OS-Dev Compiler

Question about which tools to use, bugs, the best way to implement a function, etc should go here. Don't forget to see if your question is answered in the wiki first! When in doubt post here.
Tux

OS-Dev Compiler

Post by Tux »

I started dev on my own compiler. I am using nasm as my assembler. Here is code that shows some commands in the language. (Even /**/ and // are implemented)

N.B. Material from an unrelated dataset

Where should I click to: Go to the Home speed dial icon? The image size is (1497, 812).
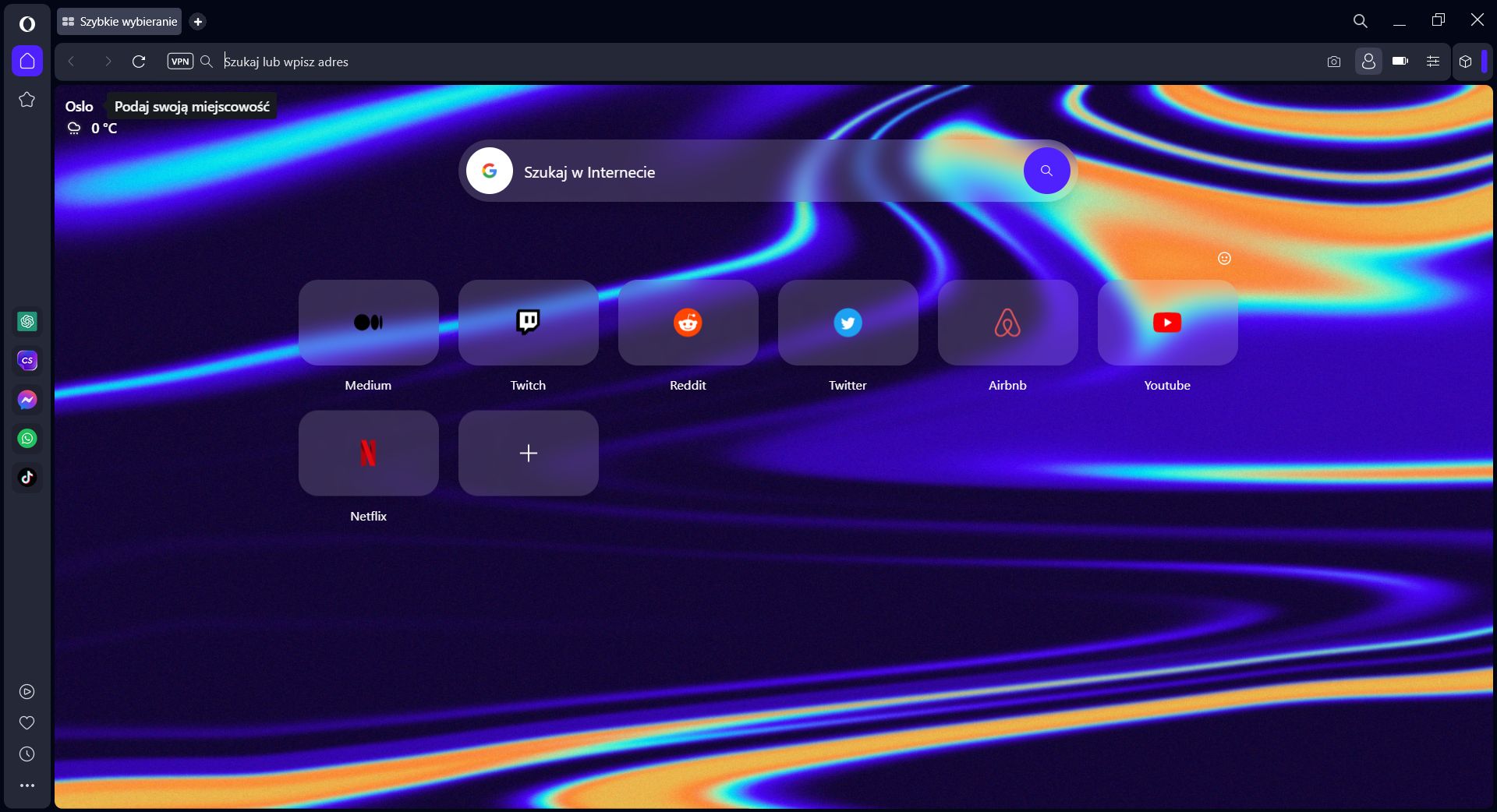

$type bin,0 /*Binary means it doesn't have the
header startup stuff, the 0 is compression (Not implemented yet) */

$pos clip,0x100000 /*Clip means the program can't be loaded to anywhere other then 0x100000*/

start(); /*Jumps to start, if it was an exe instead of a bin then the compiler would do this automatically*/

halt; /*After start is done, this stops execution if there are any variables*/

db name="Tux"; //Creates a global byte array
db address; //Creates a global double

//The top may be confusing, but it is just options :)
start(): //A function
address=name.a; //Sets it to address of name
[address].b[1]="e"; //Changes the u in Tux to e
retn; //Means return null;


This all may look a little blurry, but after some explanation, you will understand it.
Here are some things you should know:

File types:
bin : Has no exe headers and no auto jump to start
exe : Has headers and auto jumps to start();
lib : Has function tree
myt : Has no function tree

Variables:
There are 6 types of variables.
db : declare global byte
dw : declare global word
dd : declare global double
tb : make a temporary byte on the stack
tw : make a temporary word on the stack
td : make a temporary double on the stack

Variable structures:
Unlike in C, I am adding Object Oriented Variables.
A variable consists of
.a = as in the example, it gets the address of the var
.b = helps view or edit 1 byte in an array
.w = helps view or edit a word in an array
.d = helps view or edit a double in an array

Changing values:
There are different ways to change a value.
We seen in the example that we can use a pointer ([]);
We can also do this:
db stuff="Hello!";
start():
[stuff.a].b[0]="M"; //Changes Hello! to Mello!
retn;

OR

db stuff="Hello!";
start():
stuff.b[0]="M"; /*Changes Hello! to Mello! without a pointer */
retn;

OR

db stuff="Hello!";
start():
stuff="Mello!"; //Changes Hello! to Mello! directly
retn;

Bugs:
A variable is compiled as data so if I do this:
start():
db zero=0;
zero++;
retn;

Zero, would be executed! I need to fix that by adding jump statements. That will hopefuully be fixed in the next version.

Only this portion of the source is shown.